The Many Hats
August 4, 2011
My son is very much into hats right now. Hats, shoes and gloves to be exact. Who wears hats, shoes, and gloves? Baseball players. That is why his favorite word right now is Baseball!
I am the last person on the face of the planet who should be teaching my son, or anyone for that matter, how to catch a ball. Not that I don’t enjoy it, I’m just not qualified for the position. As someone who was always picked last for teams in gym class, I have a real insecurity when it comes to anything athletic. Regardless of my insecurities though, the kid wants to play baseball. It doesn’t matter how I feel about it, he loves it. So I put on my “Mommy Hat” and I do it.
It got me thinking about the many hats we wear as human beings and how interesting it is that on social networking sites, like Facebook, we must integrate all those hats into one collective identity. My friend, Anna, reminded me of Erving Goffman in her blog. In his excruciatingly boring book, “The Presentation of Self in Everyday Life“……. zzz… Oh, sorry, I fell asleep just remembering the book. *Slap myself in the face and shake it off* Goffman, a sociologist, claimed all the world’s a stage and all the men and women, merely players. No, that was Shakespeare. But, Goffman had a similar theory in that defining our “self” was dependent on what we are doing and who we are talking to, therefore everything in life is a performance. (Don’t fall into the trap of thinking the theory sounds interesting and read the book. I guarantee you will fall asleep reading it.)
I agree whole heartedly with Goffman on that. I am a very different person depending on the situation, context, and how much sleep I’ve gotten recently. Imagine for a moment you meet me, by chance, at the playground. You are meeting Mommy Emily. Now, Mommy Emily is very different from Wife Emily who is nothing like Daughter Emily or Sister Emily. And, if Sleepy Emily is around, run the other way! But when you combine them all into one collective Emily, who is she?
Some people are really good at picking one persona and sticking with it in most parts of their lives, then only letting a few who they are close to see other aspects of their identity. I’m not one of those people. I’ve never been one of those people. I can have a good time with lots of different groups of people and to limit my Self to only one group or one identity isn’t for me.
It became evident to me while I was organizing my music library yesterday. I have such a wide variety of music. Some days I feel like listening to classical music, somedays I feel like listening to punkrock. Would I ever label myself as a punk rocker? No. Would I call myself a snooty intellectual who only listens to classical music? No. I enjoy most generes of music and the thought of limiting myself to only one seems ridiculous. But people do it.
Our identities are really no different. Sometimes we are happy. Sometimes we are pissed. Sometimes we are sad. Sometimes we want to go out and have a good time. Sometimes we just want to stay in and watch a movie. Yet, there is a common misconception that if you only act a certain way in front of a certain group of people, you must be “fake.” People act as though the only way to be “real” is to constantly be portraying the same persona.
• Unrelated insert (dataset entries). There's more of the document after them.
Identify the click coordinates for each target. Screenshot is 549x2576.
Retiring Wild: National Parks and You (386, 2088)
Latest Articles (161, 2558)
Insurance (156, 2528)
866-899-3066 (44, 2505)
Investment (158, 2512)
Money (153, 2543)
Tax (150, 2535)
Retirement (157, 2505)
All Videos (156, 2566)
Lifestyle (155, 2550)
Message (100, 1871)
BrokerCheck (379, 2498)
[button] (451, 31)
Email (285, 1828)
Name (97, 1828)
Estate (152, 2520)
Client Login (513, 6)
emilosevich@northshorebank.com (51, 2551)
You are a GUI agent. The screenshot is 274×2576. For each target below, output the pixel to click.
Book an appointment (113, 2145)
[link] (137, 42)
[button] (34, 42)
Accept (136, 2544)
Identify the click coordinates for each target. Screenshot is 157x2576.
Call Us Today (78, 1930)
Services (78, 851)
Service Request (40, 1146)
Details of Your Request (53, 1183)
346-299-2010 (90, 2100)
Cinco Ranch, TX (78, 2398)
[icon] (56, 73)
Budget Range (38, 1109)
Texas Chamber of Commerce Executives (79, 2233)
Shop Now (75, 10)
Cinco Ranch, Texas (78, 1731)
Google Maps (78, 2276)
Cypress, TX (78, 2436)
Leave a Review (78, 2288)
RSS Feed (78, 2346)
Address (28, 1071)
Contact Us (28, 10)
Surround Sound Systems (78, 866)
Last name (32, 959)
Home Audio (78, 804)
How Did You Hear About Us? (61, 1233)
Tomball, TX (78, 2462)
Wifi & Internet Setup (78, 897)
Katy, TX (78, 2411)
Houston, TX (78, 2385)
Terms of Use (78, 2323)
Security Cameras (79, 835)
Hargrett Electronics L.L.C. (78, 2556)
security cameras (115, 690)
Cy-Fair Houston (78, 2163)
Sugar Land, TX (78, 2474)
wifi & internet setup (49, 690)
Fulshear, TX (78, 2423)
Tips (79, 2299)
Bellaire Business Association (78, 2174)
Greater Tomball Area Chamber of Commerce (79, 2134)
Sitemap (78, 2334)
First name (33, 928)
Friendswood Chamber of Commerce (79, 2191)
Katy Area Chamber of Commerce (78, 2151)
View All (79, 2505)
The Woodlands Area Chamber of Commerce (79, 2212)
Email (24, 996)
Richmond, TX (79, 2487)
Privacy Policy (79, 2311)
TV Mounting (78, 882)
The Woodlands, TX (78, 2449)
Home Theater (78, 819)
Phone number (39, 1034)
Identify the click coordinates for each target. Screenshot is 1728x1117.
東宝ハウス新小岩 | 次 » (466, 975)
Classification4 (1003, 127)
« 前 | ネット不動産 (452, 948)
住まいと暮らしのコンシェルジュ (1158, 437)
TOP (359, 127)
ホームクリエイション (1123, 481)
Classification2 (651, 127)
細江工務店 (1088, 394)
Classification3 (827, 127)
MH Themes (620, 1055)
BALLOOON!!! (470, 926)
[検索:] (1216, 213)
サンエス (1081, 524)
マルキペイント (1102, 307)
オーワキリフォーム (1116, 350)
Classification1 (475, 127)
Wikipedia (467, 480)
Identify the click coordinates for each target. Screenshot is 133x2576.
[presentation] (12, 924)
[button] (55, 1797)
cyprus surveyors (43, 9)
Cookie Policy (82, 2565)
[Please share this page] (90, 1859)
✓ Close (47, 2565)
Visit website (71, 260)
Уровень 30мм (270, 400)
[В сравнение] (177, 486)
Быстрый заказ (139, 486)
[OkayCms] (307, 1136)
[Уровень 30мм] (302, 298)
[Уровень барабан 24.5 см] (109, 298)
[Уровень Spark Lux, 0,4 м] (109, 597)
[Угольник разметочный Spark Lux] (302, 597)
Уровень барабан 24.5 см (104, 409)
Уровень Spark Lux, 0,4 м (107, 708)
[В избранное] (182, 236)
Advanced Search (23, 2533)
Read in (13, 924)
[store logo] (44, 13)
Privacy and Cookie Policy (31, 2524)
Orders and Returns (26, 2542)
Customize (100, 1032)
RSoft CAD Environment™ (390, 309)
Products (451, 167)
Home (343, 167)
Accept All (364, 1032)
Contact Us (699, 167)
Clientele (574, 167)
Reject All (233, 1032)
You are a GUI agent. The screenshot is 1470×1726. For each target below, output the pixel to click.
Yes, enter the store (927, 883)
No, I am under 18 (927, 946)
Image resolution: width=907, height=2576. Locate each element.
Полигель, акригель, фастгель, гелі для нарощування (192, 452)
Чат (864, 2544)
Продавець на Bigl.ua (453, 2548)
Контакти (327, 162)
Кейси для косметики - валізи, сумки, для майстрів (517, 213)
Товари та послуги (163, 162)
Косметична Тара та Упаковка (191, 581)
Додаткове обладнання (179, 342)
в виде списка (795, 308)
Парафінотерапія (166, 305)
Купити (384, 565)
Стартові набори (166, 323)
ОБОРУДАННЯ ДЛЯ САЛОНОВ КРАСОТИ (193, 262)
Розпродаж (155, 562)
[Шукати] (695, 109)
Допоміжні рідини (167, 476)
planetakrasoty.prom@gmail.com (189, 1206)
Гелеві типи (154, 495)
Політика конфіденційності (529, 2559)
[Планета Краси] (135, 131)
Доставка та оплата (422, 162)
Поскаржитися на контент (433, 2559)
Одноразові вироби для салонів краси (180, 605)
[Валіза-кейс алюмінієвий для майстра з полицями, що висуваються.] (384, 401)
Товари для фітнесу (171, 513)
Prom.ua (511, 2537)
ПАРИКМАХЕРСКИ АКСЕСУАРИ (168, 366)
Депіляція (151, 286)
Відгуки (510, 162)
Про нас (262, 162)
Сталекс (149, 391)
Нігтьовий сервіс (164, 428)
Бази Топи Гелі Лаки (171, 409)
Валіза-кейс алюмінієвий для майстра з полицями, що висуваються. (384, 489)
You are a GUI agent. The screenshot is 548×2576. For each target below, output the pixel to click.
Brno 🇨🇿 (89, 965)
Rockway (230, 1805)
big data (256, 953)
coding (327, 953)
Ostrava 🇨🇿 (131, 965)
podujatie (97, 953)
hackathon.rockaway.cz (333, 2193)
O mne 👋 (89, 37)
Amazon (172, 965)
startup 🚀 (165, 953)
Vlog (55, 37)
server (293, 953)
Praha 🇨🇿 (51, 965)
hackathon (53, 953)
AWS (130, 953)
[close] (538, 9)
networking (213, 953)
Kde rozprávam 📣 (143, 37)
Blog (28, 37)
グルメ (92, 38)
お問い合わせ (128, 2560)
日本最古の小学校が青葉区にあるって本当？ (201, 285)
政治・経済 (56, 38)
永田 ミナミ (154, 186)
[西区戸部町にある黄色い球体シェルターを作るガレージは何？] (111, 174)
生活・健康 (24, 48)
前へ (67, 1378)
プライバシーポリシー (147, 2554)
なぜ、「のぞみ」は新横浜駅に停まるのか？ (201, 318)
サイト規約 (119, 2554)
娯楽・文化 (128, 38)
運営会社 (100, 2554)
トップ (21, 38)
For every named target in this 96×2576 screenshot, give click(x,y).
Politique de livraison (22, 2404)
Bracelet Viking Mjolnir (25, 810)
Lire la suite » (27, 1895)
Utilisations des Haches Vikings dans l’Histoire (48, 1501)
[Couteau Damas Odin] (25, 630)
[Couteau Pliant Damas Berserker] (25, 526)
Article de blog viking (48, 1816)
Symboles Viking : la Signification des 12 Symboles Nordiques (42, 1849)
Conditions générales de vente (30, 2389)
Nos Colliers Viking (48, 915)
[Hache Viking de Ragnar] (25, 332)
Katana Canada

I can tell you this, when I see people (online) posting only overly happy and upbeat statuses, all of the time, I can’t help but think they are only trying to convince themselves that they are happy and upbeat or that they just LOVE their boyfriend so dang much. It seems to me that those are the same people, given a couple weeks, who will be posting about how much they hate their lives and about their broken hearts (or in fewer words, “fml”).
When we mix our different personas into the world of social networking, how can we manage our many different identities? I’ve been playing around with Google+ and it seems to me that Google has come up with that answer by allowing you to form “circles.” When you create a post, you can choose which of your circles get to see it. So then you could have a Mommy Circle, a Friend Circle, a Professional Circle, etc. and be able to effectively manage your many hats.
I don’t know that I will ever be able to answer the question of who Emily is, with no hat. I personally don’t think there is an answer to that question. The dess-up box inside me is full of many wonderful, colorful, fun hats. I don’t plan on getting rid of them anytime soon.